THE Muralitharan affair, chapter 2 has been opened. And predictably enough, it has happened in Australia. CUB one-day series referee Peter van der Merwe has confirmed that there are complaints against the Sri Lankan off-spinner -- all by Australian umpires -- and that he would forward any reports to the ICC. That is Van der Merwe's job. No complaint about that.
Since 1995, when Muralitharan was called for throwing during Sri Lanka's tour of Australia, he has bowled under the scrutiny of umpires from practically every cricket-playing country. None of them -- and in this category let me put Steve Bucknor, Srinivas Venkataraghavan, V.K. Ramasamy and plenty of others -- have seen anything wrong with his action.
English, Indian, Sri Lankan, Zimbabwean, South African, West Indian... umpires of any one of a dozen persuasions have stood in matches in which he has bowled. Are Australian umpires following a different set of criteria when they officiate? Could that also be the reason why they never call either Glenn McGrath or Shane Warne for no-balls under the front-foot rule?
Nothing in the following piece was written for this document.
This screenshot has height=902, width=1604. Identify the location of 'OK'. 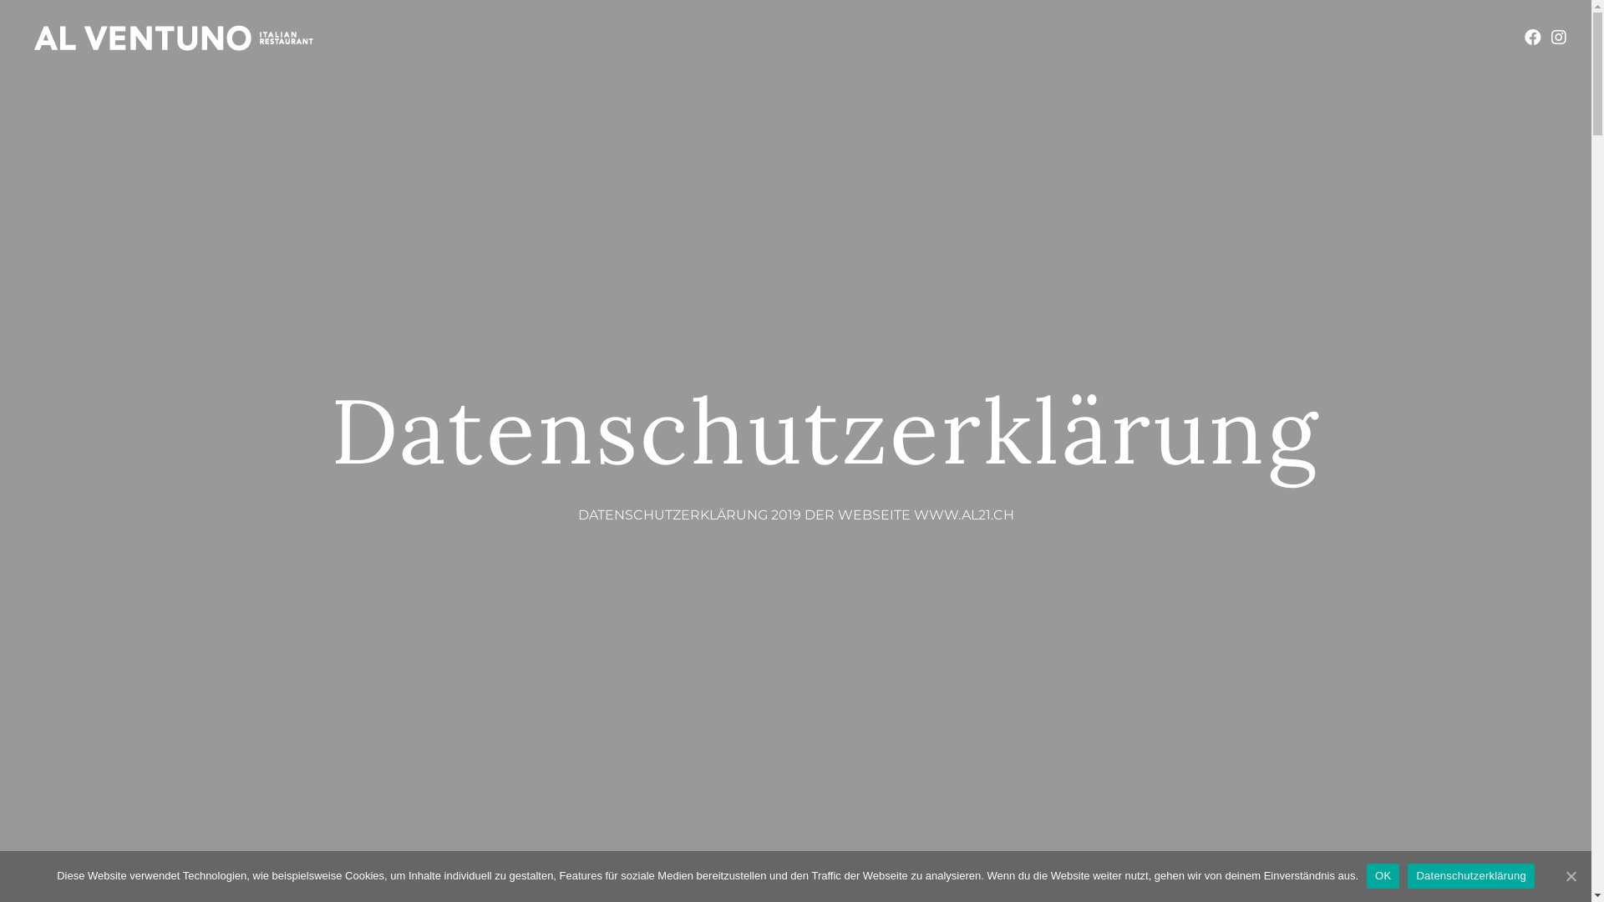
(1382, 875).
Back to Muralitharan. Last summer in England, he took 16 wickets in a Test as England crashed to defeat. Coach David Lloyd tried to blackball the Sri Lankan but failed. Indeed, Lloyd was pulled up by his own board. As Muralitharan has become more and more of a match-winner, he has attracted more and more attention.
There are some questions here which beg answers. The ICC has reportedly cleared Muralitharan's action. And unless something has changed overnight, the ICC is the worldwide ruling body of the game. Does Australia have different rules to operate by? If we assume that Australia is the sole beacon of morality (remember Mark Waugh's claim to the bribery inquiry in Pakistan?) in the corrupt cricket world, then why is the ICC covering up for Muralitharan?
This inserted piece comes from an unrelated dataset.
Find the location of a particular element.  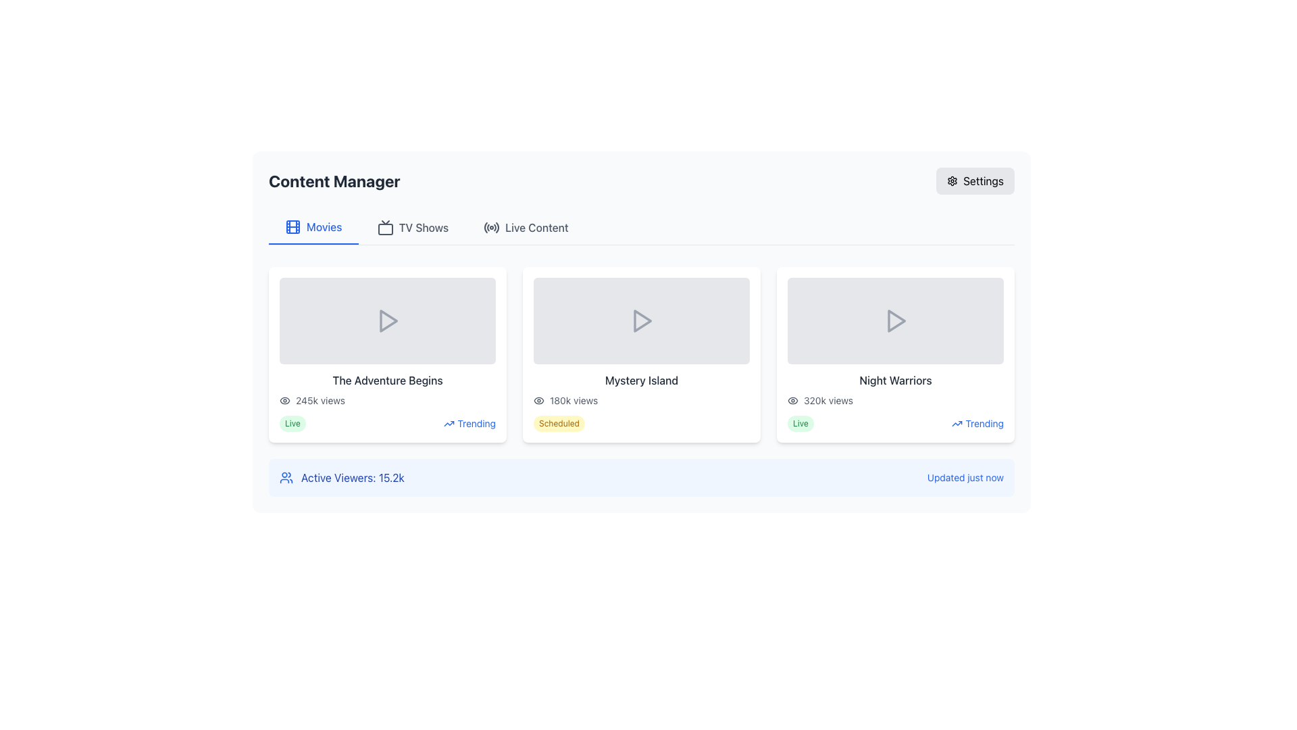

It is pertinent to remember here that there have been campaigns in times gone by to try and rein in cricketing nations which were gaining ascendancy in the game. It has happened with the West Indies and more than one writer has detailed how the cricket establishment repeatedly changed the laws of the game when the West Indies were threatening to dominate.
The first time in the 1950s, when Sonny Ramadhin and Alf Valentine were bamboozling the opposition, the front-foot lbw law was changed. Not many seasons after that, at Edgbaston, Colin Cowdrey and Peter May used their pads to negate everything which the two spinners could throw at them in a partnership of 411. The spin twins never recovered from this.
The next time the West Indies threatened to dominate was in the 1960s and Wesley Hall and Charlie Griffith were the instruments. A campaign began to label Griffith a chucker (Richie Benaud was in the forefront); it succeeded to some extent but did not daunt the fierce Barbadian. Then the front foot no-ball rule was introduced. The pair were reined in.
The last time the cricketing authorities attempted to rein in the West Indies, their success was limited. Clive Lloyd's four-man pace battery had started its triumphant run and the question of bouncers was raised. Mind you, it had never been a bother when John Snow and David Brown were running amuck, nor when Dennis Lillee and Jeff Thomson were causing havoc in the ranks of opposing teams. This time, the move met with limited success. By this time, of course, the other cricket-playing nations were not mere pushovers; they had much more of a voice in matters than they had had during earlier eras.
This may or may not be relevant to the Muralitharan affair. But it must be borne in mind that a desire to adhere to the rules is not the only factor that drives people in the game. There are other factors at play as well.